I was a bit dumbfounded by his query. We’ve hardly had a conversation let alone asking a question that runs so deep to the core. I wanted to say something prophetic. I wanted to say something inspirational. But all I could muster was, “If you want something bad enough . . . you have to do what it takes”.

Wednesday, March 28, 2007

iPod Inspiration

Magazine art and advertisements are there for a reason. They (the collective advertising media) want to make you think, they want to inspire you and of course buy their products. The magazine is a product in itself, the flashier the photos especially the covers the wider the appeal. You want picture yourself like the person on the cover.

One such cover that made me think every time I picked it up was the back cover of TrailRunner magazine from a few months ago. On it was Monica Scholz winner of Badwater Ultra in the women’s division. First of all there is nothing sexy or alluring about the photo, the woman is on Whitney Portal Road which I’m guessing from the blur of desolate landscape in the background is in the lower section still in Death Valley.

What I find interesting is what she is wearing. Her feet although it doesn’t say it looks like she’s wearing open toed running shoes. Which would prominently display her Injinji running socks (her sponsor)? It looks like she’s running in a skirt, a black one which sounds weird. Maybe it’s a gimmick maybe its not but it does make me think. She of course has on the white hat with flap on the back to protect the neck. She’s got on some nondescript sunglasses which once again makes me think. They aren’t Oakley’s or Bolle or some other sport sunglasses company. These thing look like something my Mom would wear. And lastly she has on her iPod shuffle (old style) complete with sport case.
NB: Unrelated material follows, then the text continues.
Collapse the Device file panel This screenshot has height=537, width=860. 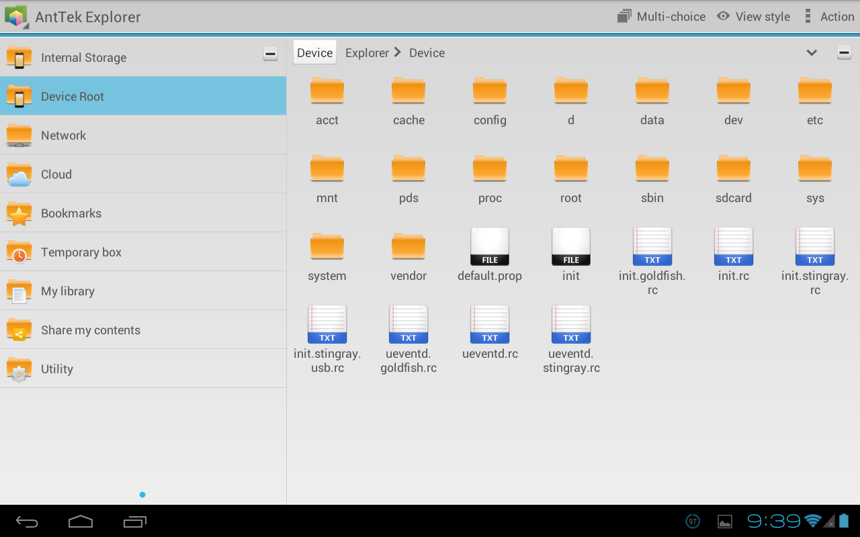843,52
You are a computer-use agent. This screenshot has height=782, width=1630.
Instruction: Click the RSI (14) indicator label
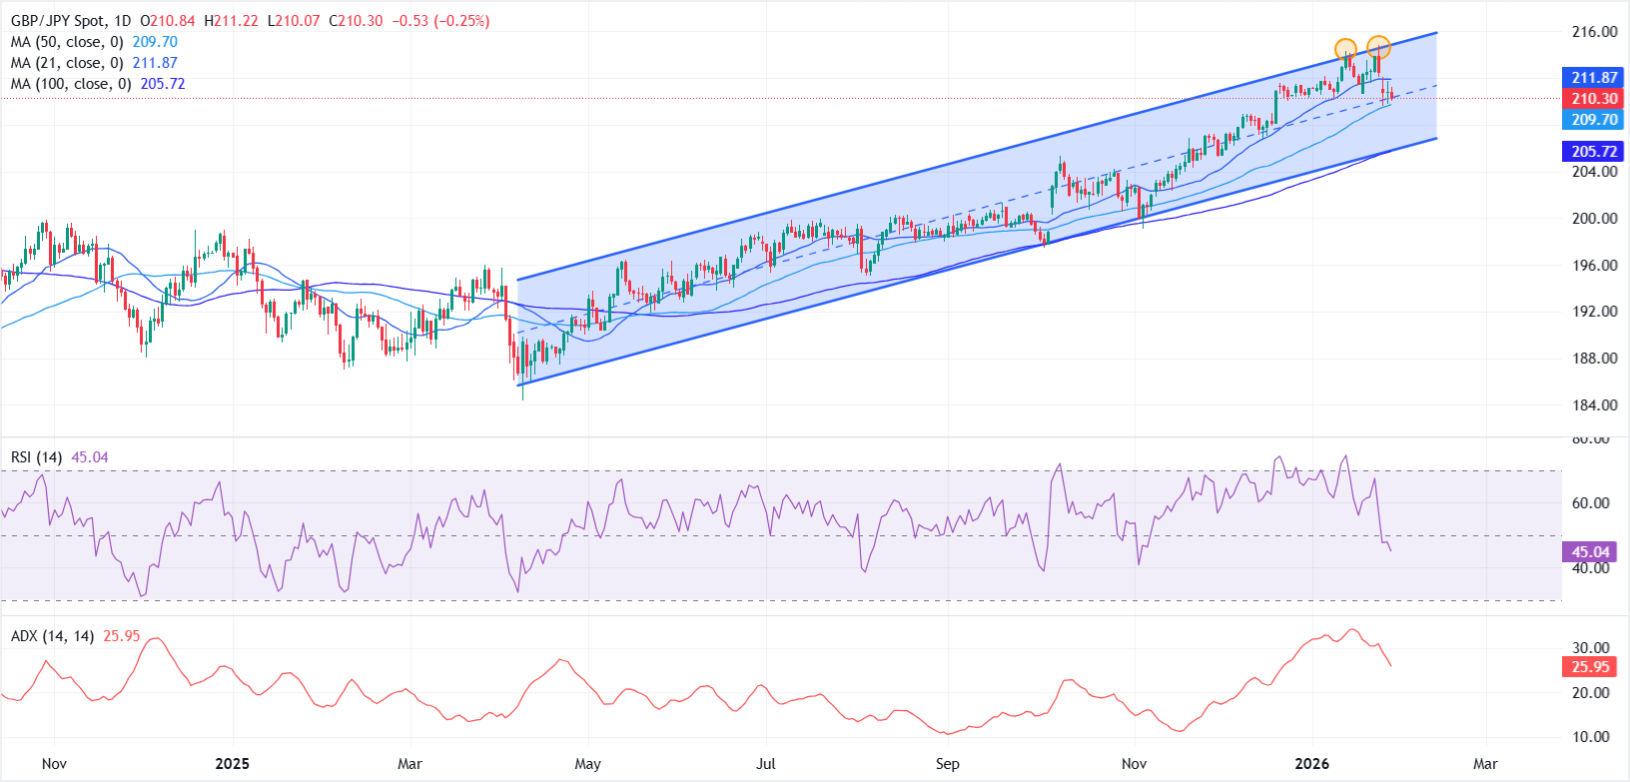[36, 457]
I guess the reason I study photos like these is because I want to know what these Ultra folks wear to keep comfortable. They wear this stuff not because of sponsorship but because it is the most functional. Badwater is an extreme ultra in that its 135 mile which is long by ultra standards and the searing heat of the Death Valley floor make it cruel and punishing. I would think most of the garb worn for this ultra is ideal only for Badwater: the hat, the open toed shoes, even the sunglasses (who need shades in the forest).

The iPod was a bit of a mystery and I guess if I ever got a chance to interview Monica I would ask her. Why the Shuffle with its flash memory it only has at most 5 to 6 hours of battery life at best. Most people doing Badwater take over 24 hours to complete. My next question would be how often you would listen to your iPod. I don’t care about her playlists that a personal choice and highly subjective. As for myself, I take my iPod on every run whether it’s twenty minutes or three hours that thing is playing in my ears. Sure on occasion I love to hear the sounds of nature especially when I’m in the trails. I love to hear the sound of my dog’s paws and pants. But most times I can’t or don’t get to the trails and its street noise that I don’t want to hear.

So I pose the question, if you train with an iPod are you not training for iPod conditions? Your cadence and rhythm are dictated by what you listen to. Your focus or your state of mental relaxation is often controlled by your iPod. So if it is such an integral part of your being, is wearing an iPod during a race a social faux pas? I can imagine if you’re doing a short 10K or 5K and you are surrounded by happy, social runners then it might be considered rude. But let’s get a reality check here. How much conversation really goes on during a road race? Unless you’re ‘aping’ someone and going stride for stride rarely are you within ear shod of other runners. Even the guy you are pacing off of isn’t going to want to talk except maybe to give you a quick verb and adverb for not taking the pace. (true story)

So in the end you either have to do what you want. I’ve got a race this weekend, a half marathon. Last year it was quite a conundrum the night before the race. The clothing part was easy it was cold race morning so I wore a jacket and toque but the iPod. I didn’t want to seem rude so I put it away. Only at the start line did I see a growing percentage of runners wearing theirs. So this year I’m going to wear my iPod. I going to load it full of upbeat music for before and during the race and maybe even throw in a short podcast. After race I’ll put it away and be social.